Using the information
[A] Repeat everything in the appellate delay case notes from "(if an appellate" down to "meaningful relief available).".
[B] Carry on the case notes about delays in appellate review from the point where they stop.

Excerpted passage
::::
United States v. Gosser, 64 M.J. 93 (a two-year delay in commencing review under Article 66(c), UCMJ, that violated appellant’s right to due process was harmless beyond a reasonable doubt where there was no showing that appellant was prejudiced).  


United States v. Rodriguez-Rivera
, 63 M.J. 372 (in analyzing whether appellate delay has violated the due process rights of an accused, an appellate court first looks at whether the delay in question is facially unreasonable; if it is, then it examines and balances the four factors set forth in Barker v. Wingo: (1) the length of the delay; (2) the reasons for the delay; (3) appellant’s assertion of the right to timely review and appeal; and (4) prejudice). 


(if an appellate court concludes that appellant has been denied the due process right to speedy post-trial review and appeal, it will grant relief unless it is convinced beyond a reasonable doubt that the constitutional error is harmless). 


(in cases involving claims that appellant has been denied his due process right to speedy post-trial review and appeal, an appellate court may look initially to whether the denial of due process, if any, is harmless beyond a reasonable doubt; an appellate court will apply a similar analysis where, even though the denial of due process cannot be said to be harmless beyond a reasonable doubt, there is no reasonable, meaningful relief available).
::::
Collected data
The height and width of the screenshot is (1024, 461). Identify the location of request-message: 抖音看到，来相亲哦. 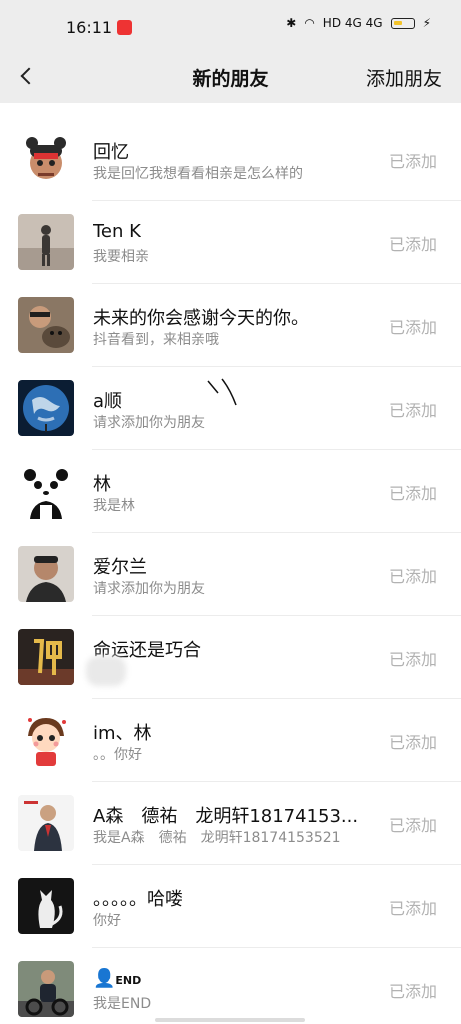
::::
Answer section
[A]
(if an appellate court concludes that appellant has been denied the due process right to speedy post-trial review and appeal, it will grant relief unless it is convinced beyond a reasonable doubt that the constitutional error is harmless). 


(in cases involving claims that appellant has been denied his due process right to speedy post-trial review and appeal, an appellate court may look initially to whether the denial of due process, if any, is harmless beyond a reasonable doubt; an appellate court will apply a similar analysis where, even though the denial of due process cannot be said to be harmless beyond a reasonable doubt, there is no reasonable, meaningful relief available).

[B]
(even assuming that the delay of over six years to complete appellant’s appeal of right denied him his right to speedy review and appeal, no additional relief is appropriate or warranted where appellant had served his full term of confinement and reduction of adjudged forfeitures would have no meaningful effect in light of the provisions for automatic forfeitures; in addition, reducing the period of confinement enough to have a significant impact upon collected forfeitures would also require a dramatic reduction in the period of confinement that is unwarranted under the circumstances of this case; to fashion relief that would be actual and meaningful in this case would be disproportionate to the possible harm generated from the delay). 


United States v. Toohey, 63 M.J. 353 (convicted servicemembers have a constitutional due process right to a timely review and appeal of courts-martial convictions). 


(a due process analysis of speedy post-trial review and appeal cases utilizes four Barker factors:  (1) the length of the delay; (2) the reasons for the delay; (3) appellant’s assertion of the right to timely review and appeal; and (4) prejudice; once a due process analysis is triggered by a facially unreasonable delay, the four factors are balanced, with no single factor being required to find that post-trial delay constitutes a due process violation; each factor is analyzed and a determination is made as to whether that factor favors the government or appellant; an analysis of the factors is then balanced to determine whether there has been a due process violation; no single factor is required for finding a due process violation and the absence of a given factor will not prevent such a finding).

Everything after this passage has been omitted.